(Stored entries)

***

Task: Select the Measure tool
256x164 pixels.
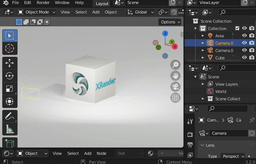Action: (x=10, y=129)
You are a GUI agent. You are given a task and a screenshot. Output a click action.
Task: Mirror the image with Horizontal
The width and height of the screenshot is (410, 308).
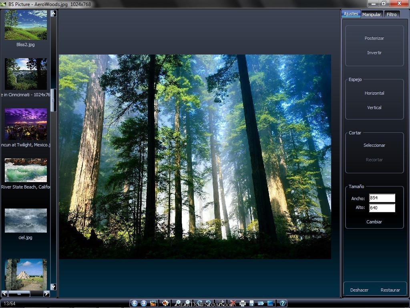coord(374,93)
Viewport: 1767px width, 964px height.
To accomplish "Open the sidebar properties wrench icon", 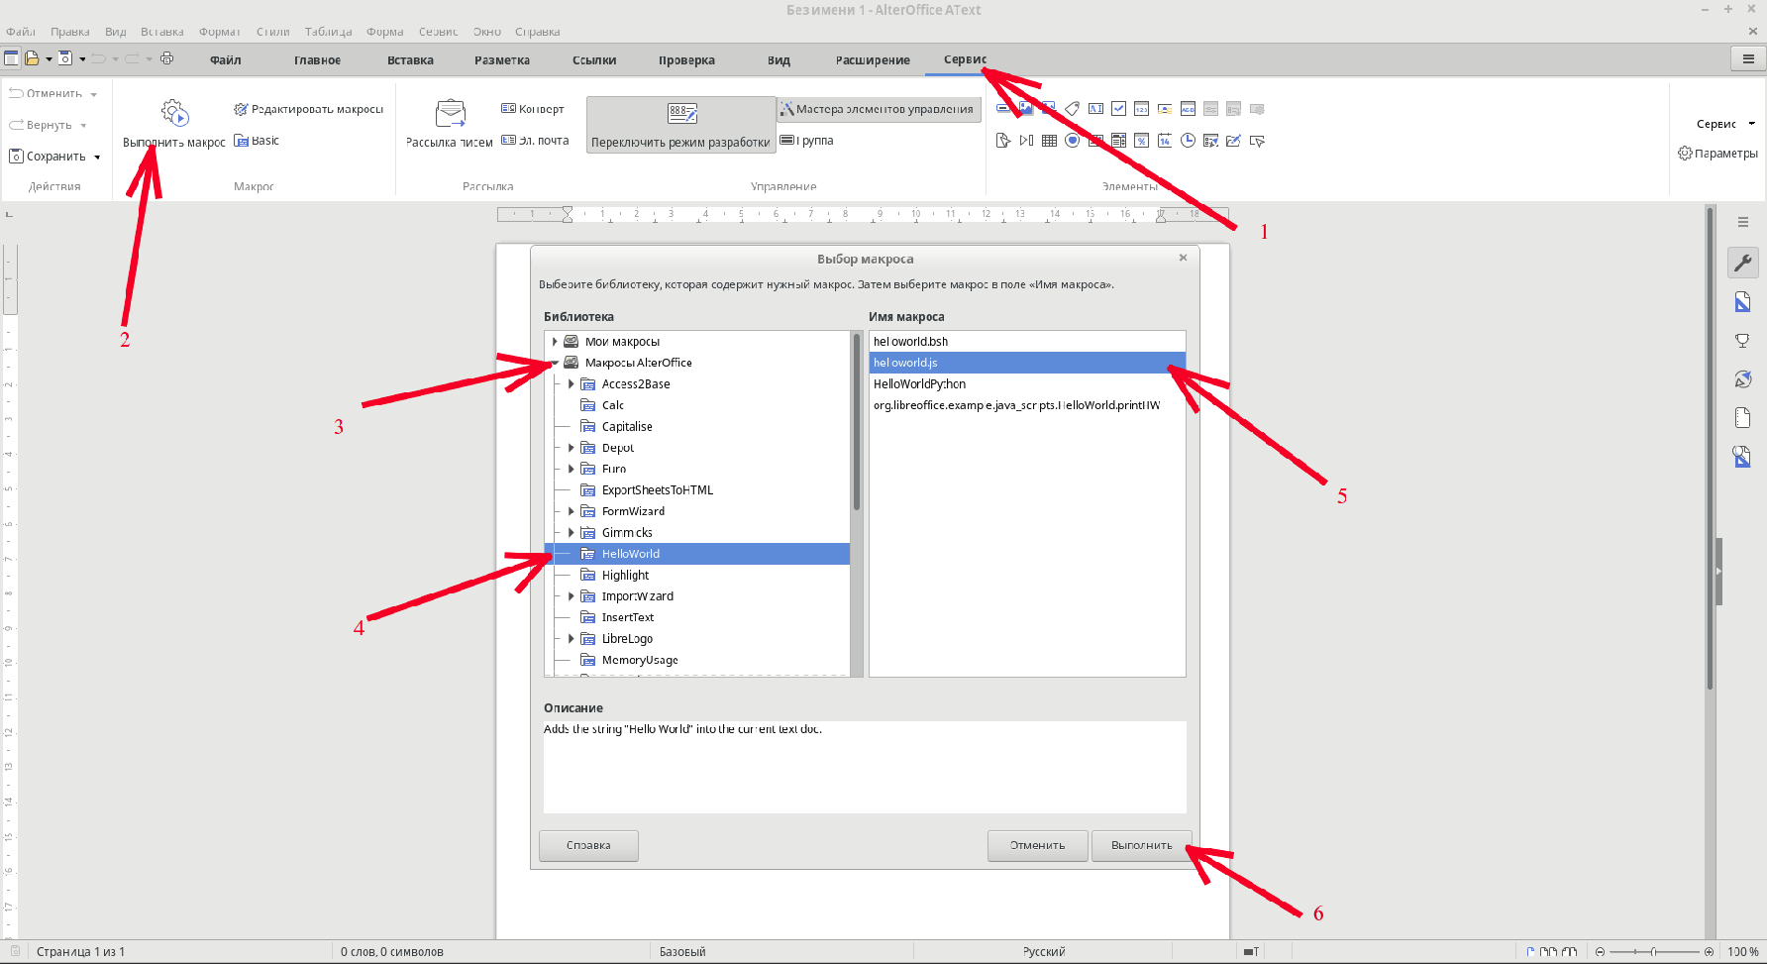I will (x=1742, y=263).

***

What you should do: Repeat only the lines between the top of the entries above and the line containing "Viewport: 1767px width, 964px height.", both ends included, without the pictures.

Problem solution:
Task: Select the Measure tool
256x164 pixels.
Action: (x=10, y=129)
You are a GUI agent. You are given a task and a screenshot. Output a click action.
Task: Mirror the image with Horizontal
The width and height of the screenshot is (410, 308).
coord(374,93)
Viewport: 1767px width, 964px height.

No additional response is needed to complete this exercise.